*** Data for analysis Section Begins ***
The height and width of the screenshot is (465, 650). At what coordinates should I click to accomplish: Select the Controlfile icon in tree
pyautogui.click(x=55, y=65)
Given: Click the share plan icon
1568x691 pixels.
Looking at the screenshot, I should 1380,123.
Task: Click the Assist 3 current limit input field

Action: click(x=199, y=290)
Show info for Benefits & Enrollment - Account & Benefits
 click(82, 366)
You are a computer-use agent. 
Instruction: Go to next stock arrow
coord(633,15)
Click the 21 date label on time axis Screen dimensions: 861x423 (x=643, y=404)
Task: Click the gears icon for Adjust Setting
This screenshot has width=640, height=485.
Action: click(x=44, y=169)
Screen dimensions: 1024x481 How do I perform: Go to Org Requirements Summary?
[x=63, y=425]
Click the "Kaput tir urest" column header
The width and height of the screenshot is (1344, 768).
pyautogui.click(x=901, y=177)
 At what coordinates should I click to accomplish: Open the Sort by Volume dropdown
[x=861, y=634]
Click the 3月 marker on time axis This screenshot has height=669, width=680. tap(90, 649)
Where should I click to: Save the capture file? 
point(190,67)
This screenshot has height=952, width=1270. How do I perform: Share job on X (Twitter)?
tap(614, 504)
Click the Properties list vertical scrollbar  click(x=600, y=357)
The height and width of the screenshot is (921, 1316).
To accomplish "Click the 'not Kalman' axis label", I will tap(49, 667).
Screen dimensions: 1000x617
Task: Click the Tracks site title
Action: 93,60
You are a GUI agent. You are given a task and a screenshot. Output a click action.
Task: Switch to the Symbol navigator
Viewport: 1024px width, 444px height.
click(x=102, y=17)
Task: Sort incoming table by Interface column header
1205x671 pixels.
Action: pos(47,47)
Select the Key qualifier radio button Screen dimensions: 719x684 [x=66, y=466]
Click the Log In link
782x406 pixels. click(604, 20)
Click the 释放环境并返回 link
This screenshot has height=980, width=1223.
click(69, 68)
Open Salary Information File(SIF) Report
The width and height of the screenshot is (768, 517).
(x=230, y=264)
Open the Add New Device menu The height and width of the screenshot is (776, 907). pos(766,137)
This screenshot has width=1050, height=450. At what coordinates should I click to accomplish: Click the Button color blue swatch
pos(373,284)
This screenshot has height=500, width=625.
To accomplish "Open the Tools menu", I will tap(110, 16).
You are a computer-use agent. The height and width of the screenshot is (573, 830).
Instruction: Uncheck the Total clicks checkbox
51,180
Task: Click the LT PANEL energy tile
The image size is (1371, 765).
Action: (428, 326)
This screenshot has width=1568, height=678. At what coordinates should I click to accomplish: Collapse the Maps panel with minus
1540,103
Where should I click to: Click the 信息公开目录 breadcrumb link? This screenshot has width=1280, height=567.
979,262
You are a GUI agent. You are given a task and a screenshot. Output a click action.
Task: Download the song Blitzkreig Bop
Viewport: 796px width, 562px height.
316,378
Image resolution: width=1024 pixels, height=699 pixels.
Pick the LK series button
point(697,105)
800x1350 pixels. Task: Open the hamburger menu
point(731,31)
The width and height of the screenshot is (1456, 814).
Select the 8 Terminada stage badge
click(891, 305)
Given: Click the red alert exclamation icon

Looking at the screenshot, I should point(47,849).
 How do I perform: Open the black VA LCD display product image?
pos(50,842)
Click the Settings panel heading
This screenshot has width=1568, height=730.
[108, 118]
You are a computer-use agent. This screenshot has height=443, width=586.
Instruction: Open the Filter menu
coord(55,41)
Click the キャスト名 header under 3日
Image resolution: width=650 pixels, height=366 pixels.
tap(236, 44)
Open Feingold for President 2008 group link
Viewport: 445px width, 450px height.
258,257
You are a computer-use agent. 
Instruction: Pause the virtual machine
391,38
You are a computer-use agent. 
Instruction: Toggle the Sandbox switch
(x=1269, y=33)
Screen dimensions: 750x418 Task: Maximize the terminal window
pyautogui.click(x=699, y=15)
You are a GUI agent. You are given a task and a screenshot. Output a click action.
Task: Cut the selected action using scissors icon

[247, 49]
*** Data for analysis Section Ends ***
Report how many lines of the preceding records include "header". Output the number only.

## Your response
3